A Rails application for navigating PDF accessibility audits. We use traditional NLP and LLM processes to prioritize and stratify documents, guiding stakeholders through corrective action decision-making. For additional documentation, see the docs folder.
Features:
- Scrape websites for PDF documents and harvest metadata
- Use NLP to classify documents by category
- Dashboards and audit workflow to help navigate decision-making
- LLM-powered tools to summarize and perform policy analysis on documents
The feature set is an approach to organize your audit for ADA compliance - the features do not remediate documents or identify which parts of documents are inaccessible.
Fill out this Google Form to connect with Code for America and learn more.
ASAP has two major architectural realms, a Ruby on Rails powered user interface and Python components, which provide many of the document processing and AI features. The Rails-based UI is not required. The Python components may each be used as standalone services.
- Frontend: Hotwired (Turbo + Stimulus) with Tailwind CSS
- Backend: Ruby on Rails 8.0
- Database: PostgreSQL
- Testing: RSpec and Capybara
The application includes several Python components for PDF processing:
- Site Crawler: Downloads PDF files and metadata from government websites
- Document Classifier: Determines document types using machine learning
- Document Inference: Generates LLM summaries and performs exception checks
- Evaluation: Automated LLM evaluation suite
For detailed information about the Python components, see the Python Components documentation. Architectural diagrams are available in the Architecture documentation.
The following instructions are intended for local development on macOS or Linux environments. To run the app locally on Windows follow the Windows setup guide instead. The staging and production documentation details running the app on Amazon Web Services (AWS), however any cloud hosting platform should be possible.
Before you begin, ensure you have the following installed:
- Ruby 3.3.4 (we recommend using a version manager like
rbenv
orrvm
) - Node.js 24.4.1 (we recommend using
nvm
for version management) - Yarn (latest version)
- PostgreSQL locally or in a container
- Docker and Docker Compose (for LocalStack AWS services in development)
- Optional, to use the LLM features, API credentials for Google, Anthropic or OpenAI
To run all the App's features, you will need to run the Rails application and Python components in separate terminal processes. For simplicity’s sake, we run the Rails application locally (on the host machine), while the Python components run in a Docker Compose (see docker-compose.yml). For the LLM features to function correctly, credentials must be added to the Rail UI while the Python components are running. This simulates the production environment most directly.
-
Clone the repository:
git clone https://github.com/codeforamerica/asap_pdf.git cd asap_pdf
-
Install Ruby dependencies:
bundle install
-
Install JavaScript dependencies:
yarn install
-
Set up the database:
rails db:migrate ; rails db:setup
-
Test running the app:
bin/dev
-
A default admin user was created during database setup. See seeds.rb for details. To add your own admin user, run the following rake task:
rake users:create_admin"[<your email>,<your password>]"
-
Add admin credentials for API usage by Python components. For local development, add admin credentials to the development configuration as
api_user
andapi_password
.`EDITOR="Your editor" rails credentials:edit --environment development`
The final configuration should look something like:
api_user: <your email> api_password: <your password>
- From the project root, build images
docker compose build
- Start the containers
docker compose up
- In a separate terminal process, run the Rails app.
bin/dev
- Log into the app, visit
/configuration/edit
. Enter just LLM API credentials you'd like to use and save the form.

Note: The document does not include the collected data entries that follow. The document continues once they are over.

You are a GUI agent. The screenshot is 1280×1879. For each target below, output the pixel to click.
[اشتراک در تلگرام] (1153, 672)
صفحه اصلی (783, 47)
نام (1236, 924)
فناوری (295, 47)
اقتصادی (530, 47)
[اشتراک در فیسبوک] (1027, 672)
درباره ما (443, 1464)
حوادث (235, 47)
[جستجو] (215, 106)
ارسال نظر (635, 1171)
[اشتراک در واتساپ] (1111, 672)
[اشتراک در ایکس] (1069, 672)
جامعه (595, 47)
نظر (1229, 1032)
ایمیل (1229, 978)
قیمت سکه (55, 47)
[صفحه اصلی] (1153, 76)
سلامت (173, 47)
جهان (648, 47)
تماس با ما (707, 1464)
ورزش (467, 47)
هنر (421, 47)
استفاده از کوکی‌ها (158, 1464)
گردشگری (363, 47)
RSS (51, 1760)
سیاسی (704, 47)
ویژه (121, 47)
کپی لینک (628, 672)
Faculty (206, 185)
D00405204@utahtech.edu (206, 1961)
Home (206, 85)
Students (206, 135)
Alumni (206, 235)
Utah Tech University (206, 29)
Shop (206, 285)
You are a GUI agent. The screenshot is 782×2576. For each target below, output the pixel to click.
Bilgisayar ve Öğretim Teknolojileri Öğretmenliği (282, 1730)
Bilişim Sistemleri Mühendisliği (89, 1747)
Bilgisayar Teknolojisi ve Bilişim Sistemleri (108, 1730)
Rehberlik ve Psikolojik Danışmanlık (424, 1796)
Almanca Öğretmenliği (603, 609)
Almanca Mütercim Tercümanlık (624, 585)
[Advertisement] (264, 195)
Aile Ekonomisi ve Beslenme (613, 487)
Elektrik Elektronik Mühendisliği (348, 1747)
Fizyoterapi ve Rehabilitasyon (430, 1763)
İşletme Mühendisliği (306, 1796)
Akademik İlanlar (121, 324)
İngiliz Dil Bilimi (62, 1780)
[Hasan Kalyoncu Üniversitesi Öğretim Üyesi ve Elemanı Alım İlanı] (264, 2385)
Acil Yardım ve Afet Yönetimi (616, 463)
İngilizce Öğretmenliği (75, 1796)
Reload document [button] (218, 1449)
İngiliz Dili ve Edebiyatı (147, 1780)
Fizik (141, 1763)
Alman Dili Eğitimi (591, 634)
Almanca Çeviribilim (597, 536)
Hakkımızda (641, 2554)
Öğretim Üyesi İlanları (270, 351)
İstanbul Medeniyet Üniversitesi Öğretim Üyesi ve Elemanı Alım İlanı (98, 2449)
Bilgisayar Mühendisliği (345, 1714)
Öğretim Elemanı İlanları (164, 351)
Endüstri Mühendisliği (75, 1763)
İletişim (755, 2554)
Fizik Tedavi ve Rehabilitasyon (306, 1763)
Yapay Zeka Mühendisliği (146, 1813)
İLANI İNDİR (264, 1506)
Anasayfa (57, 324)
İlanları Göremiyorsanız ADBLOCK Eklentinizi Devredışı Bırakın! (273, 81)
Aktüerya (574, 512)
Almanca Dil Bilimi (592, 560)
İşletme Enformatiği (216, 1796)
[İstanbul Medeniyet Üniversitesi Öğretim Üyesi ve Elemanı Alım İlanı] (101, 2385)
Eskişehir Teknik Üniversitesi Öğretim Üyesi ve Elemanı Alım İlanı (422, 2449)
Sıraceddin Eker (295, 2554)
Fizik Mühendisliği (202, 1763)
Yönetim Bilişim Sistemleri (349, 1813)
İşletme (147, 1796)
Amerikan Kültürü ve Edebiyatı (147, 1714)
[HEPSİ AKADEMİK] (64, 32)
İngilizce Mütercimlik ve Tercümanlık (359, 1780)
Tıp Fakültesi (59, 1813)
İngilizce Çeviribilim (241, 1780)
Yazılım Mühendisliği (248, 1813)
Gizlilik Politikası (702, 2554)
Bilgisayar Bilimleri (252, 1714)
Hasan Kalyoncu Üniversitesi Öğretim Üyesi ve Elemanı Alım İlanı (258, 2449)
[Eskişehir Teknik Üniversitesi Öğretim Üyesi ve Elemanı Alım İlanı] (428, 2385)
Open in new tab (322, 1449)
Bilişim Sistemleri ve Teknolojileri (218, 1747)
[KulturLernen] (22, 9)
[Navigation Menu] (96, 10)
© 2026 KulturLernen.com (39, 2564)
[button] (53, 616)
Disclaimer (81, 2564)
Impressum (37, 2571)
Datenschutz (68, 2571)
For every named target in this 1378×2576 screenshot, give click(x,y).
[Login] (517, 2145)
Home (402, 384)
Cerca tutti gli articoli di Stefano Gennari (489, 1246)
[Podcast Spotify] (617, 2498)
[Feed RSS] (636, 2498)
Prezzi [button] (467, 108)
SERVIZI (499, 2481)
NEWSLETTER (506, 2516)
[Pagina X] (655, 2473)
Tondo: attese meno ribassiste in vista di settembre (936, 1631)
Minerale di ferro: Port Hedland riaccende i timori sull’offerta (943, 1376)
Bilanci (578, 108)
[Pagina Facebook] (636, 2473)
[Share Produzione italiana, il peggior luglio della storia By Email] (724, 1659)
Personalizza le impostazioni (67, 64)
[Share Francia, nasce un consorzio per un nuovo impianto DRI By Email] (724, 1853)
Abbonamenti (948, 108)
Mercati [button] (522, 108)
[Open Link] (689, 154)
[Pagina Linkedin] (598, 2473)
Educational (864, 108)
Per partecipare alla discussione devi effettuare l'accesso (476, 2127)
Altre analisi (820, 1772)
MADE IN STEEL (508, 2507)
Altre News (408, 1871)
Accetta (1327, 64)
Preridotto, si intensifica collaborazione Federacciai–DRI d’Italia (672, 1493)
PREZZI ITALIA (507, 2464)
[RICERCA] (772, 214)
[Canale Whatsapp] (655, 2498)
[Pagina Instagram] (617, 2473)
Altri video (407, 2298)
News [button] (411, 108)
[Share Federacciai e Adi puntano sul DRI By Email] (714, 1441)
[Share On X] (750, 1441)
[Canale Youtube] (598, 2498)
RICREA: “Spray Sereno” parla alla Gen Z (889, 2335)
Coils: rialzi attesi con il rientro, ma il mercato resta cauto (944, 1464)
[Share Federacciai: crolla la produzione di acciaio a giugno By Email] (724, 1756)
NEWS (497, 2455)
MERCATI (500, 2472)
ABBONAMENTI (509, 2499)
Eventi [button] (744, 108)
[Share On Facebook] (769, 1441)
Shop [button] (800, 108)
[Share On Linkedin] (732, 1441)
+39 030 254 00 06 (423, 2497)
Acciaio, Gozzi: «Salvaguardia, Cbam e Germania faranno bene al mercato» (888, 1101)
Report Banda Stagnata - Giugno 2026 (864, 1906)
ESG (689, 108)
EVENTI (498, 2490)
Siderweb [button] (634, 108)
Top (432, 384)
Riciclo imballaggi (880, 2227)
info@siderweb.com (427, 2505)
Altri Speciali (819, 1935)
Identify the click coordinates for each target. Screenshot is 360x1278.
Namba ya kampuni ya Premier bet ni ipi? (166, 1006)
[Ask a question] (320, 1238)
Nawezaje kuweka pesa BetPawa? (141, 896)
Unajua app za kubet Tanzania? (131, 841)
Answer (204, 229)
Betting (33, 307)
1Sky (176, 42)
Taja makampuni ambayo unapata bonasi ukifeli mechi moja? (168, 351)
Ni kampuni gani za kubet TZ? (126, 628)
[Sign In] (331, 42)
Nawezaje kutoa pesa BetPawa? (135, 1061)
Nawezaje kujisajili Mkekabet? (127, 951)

The credentials are ephemerally stored in the LocalStack clone of AWS SecretsManager. If you restart the Docker containers, the API credentials must be reentered.
When the database is set up (bin/rails db:setup
), it is populated with some sample sites, sandbox documents and an admin user.
- Admin users may be created via the admin user rake task:
bin/rake users:create_admin"[<email>, <password>]"
- To create non-admin users, log into the app with an admin user and use the administrative user interface at
/admin/users
.
- After logging in, sites may be added by "Site Admin" users through the UI on the
/sites
page.
- Documents may be imported via the document import rake task:
bin/rake documents:import_documents"[<site id>, <path to csv>, <archive bool*>]"
- Sample csv documents may be found in db/seeds. The format should match the output of the crawl and classification processes. Check out the documentation in the python_components directory for more details.
*Set to true to import a csv inside a zip archive.
Users, Sites and Documents may be added manually via the Rails console as well.
This project's code is licensed under the Apache 2.0 License. All assets, such as images provided by Code for America are licensed under the CC-BY-4.0 license.